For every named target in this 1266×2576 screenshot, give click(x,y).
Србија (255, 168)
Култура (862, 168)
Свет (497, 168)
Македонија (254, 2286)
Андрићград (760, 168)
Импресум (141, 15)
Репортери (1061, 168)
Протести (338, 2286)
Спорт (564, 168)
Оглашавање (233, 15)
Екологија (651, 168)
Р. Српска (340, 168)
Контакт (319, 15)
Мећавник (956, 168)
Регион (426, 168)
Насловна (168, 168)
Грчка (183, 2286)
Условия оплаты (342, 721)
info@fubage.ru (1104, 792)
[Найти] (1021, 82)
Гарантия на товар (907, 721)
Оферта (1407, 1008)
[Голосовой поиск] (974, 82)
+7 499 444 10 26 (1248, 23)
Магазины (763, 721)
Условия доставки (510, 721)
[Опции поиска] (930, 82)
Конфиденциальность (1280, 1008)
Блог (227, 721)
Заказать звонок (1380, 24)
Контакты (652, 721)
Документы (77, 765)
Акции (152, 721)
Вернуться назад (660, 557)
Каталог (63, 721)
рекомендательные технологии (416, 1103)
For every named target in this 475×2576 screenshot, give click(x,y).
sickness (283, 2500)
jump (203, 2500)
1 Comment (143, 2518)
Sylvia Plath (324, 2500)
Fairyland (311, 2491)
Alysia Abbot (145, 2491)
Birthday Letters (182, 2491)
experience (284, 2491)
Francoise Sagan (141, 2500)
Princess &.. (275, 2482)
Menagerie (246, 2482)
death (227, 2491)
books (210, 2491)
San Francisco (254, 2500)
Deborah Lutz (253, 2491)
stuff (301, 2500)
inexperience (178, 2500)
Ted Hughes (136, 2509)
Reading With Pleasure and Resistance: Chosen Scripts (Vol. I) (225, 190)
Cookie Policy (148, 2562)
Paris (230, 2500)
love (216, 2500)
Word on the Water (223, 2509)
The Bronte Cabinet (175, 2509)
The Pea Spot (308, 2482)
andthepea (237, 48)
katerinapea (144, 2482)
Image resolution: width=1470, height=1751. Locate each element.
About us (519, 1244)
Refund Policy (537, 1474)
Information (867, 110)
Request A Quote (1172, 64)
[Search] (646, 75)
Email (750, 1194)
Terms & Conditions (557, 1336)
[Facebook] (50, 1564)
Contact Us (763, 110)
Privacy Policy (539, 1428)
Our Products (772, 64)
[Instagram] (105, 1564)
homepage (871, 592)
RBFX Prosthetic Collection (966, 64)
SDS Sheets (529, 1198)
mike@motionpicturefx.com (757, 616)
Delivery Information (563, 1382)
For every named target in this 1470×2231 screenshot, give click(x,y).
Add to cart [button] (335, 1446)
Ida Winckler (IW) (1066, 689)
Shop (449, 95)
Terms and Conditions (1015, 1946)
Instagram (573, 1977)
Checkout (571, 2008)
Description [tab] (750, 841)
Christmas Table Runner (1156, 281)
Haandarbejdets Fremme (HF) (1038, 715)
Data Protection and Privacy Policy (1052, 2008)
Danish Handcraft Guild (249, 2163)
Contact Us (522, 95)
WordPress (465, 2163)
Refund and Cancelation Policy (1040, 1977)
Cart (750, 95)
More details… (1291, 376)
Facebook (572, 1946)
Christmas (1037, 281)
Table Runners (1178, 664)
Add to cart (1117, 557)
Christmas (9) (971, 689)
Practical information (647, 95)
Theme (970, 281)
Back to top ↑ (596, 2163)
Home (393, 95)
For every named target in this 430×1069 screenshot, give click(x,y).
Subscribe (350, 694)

DIRECTIONS FOR THIS TASK: Among the records above, how many lines contain the word "named"? Answer with the number by itself.

ANSWER FOR THIS EXERCISE: 4